*PROBLEM TO SOLVE:*
For the data below, give again exactly the lines from the one containing "BEATERATOR window title" through the one containing "Open the browser Extensions puzzle icon", both ends included, and no others.

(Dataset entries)
* * *
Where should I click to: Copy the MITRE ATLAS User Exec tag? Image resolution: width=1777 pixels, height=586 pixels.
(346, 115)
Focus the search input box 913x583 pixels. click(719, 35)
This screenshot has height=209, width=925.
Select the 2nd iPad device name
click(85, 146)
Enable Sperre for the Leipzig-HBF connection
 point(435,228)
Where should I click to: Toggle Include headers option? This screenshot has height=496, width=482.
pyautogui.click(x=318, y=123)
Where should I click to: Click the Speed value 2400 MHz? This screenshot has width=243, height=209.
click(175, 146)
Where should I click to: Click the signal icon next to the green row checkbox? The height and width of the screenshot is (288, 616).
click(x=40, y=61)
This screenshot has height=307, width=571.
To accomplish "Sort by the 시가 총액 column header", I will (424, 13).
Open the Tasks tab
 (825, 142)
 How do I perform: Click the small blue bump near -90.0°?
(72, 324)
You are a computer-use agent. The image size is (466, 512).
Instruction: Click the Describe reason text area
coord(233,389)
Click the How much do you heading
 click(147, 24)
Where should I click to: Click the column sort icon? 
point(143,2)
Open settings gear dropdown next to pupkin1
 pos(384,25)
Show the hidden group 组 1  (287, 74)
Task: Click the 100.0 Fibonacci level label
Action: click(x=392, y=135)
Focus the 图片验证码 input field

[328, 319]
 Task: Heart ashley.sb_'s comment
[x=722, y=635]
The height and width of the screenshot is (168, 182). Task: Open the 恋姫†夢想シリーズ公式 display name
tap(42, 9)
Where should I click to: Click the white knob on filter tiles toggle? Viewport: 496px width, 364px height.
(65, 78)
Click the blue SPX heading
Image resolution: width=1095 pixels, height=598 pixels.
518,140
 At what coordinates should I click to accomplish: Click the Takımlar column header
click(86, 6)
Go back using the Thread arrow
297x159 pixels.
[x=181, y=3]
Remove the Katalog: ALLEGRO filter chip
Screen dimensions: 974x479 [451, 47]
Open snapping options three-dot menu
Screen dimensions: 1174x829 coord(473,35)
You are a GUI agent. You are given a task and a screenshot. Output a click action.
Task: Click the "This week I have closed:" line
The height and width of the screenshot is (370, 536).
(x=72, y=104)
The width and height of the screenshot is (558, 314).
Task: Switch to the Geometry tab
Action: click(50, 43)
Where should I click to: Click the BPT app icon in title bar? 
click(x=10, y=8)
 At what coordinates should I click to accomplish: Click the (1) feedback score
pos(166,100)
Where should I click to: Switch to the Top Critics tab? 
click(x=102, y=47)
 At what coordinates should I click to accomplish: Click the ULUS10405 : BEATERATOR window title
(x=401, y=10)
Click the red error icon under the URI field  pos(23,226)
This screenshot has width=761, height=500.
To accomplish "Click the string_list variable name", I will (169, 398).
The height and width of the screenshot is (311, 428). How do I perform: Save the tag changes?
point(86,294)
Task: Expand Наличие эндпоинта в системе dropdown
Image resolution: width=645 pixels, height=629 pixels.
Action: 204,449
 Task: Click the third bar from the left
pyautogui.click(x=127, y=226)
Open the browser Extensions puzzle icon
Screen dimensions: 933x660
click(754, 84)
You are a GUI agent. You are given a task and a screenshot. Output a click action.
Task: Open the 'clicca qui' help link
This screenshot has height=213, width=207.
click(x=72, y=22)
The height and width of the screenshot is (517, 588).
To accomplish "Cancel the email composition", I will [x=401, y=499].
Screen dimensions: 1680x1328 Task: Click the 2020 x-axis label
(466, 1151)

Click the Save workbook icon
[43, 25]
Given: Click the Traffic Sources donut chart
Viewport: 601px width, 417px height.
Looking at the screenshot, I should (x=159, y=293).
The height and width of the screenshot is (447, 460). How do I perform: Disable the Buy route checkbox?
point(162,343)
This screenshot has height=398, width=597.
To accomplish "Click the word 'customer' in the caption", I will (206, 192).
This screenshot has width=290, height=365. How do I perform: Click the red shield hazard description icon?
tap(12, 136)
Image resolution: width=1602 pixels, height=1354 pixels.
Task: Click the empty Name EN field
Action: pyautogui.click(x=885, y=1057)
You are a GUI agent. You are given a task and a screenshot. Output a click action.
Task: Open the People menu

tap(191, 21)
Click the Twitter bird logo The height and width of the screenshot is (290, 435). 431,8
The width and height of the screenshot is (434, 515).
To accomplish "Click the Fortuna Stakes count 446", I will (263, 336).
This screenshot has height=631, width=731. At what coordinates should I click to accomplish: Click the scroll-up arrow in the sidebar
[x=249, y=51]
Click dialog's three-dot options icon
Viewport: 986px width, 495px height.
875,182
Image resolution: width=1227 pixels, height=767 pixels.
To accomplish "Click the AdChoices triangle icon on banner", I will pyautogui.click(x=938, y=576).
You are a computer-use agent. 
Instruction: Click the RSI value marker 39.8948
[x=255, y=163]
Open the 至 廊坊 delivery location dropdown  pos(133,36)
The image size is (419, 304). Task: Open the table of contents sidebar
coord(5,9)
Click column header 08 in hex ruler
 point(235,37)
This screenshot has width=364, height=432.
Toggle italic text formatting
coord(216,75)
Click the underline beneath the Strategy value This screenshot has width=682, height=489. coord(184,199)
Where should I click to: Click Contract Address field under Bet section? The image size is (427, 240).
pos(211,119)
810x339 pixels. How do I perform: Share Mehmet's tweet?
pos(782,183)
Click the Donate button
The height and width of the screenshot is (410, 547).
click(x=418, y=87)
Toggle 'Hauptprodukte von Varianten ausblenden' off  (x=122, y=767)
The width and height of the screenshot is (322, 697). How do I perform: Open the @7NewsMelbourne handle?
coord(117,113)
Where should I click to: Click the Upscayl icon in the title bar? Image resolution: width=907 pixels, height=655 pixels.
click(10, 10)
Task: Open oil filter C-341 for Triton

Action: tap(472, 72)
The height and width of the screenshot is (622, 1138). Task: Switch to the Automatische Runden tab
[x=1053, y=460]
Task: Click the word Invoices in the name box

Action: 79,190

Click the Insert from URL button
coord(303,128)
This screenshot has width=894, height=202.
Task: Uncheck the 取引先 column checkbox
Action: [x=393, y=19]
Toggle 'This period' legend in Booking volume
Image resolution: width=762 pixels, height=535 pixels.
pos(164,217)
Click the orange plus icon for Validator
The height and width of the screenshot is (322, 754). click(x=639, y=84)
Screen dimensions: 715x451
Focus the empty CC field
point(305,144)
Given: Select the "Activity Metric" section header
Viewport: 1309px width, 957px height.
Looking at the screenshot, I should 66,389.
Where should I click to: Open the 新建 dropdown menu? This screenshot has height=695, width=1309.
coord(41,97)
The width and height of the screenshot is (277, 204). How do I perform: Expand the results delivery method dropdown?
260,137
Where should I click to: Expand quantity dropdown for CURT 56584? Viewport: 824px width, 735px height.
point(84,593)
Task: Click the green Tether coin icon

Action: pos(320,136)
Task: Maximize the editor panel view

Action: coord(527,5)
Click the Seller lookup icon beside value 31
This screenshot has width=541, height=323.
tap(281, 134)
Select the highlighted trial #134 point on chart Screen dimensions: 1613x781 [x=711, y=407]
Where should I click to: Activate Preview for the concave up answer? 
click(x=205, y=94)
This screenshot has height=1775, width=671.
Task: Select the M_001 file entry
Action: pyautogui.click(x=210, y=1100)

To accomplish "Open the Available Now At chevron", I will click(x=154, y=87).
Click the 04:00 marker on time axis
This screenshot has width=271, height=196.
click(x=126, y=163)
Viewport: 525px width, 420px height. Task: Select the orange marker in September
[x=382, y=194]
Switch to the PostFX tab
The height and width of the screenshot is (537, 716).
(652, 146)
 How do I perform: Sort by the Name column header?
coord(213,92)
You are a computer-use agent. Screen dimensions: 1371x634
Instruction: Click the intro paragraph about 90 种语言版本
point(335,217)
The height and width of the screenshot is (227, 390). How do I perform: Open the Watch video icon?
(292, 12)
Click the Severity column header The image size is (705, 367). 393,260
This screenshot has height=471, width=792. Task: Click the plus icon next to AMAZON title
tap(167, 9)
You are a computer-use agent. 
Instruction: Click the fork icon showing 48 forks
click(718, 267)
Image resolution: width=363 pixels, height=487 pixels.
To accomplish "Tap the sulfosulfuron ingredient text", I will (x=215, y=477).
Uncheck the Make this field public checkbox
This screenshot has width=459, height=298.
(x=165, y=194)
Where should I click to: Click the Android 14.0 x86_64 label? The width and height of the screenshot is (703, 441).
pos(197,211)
* * *
*EXERCISE ANSWER:*
 At what coordinates should I click to accomplish: Click the ULUS10405 : BEATERATOR window title
(x=401, y=10)
Click the red error icon under the URI field  pos(23,226)
This screenshot has width=761, height=500.
To accomplish "Click the string_list variable name", I will (169, 398).
The height and width of the screenshot is (311, 428). How do I perform: Save the tag changes?
point(86,294)
Task: Expand Наличие эндпоинта в системе dropdown
Image resolution: width=645 pixels, height=629 pixels.
Action: 204,449
 Task: Click the third bar from the left
pyautogui.click(x=127, y=226)
Open the browser Extensions puzzle icon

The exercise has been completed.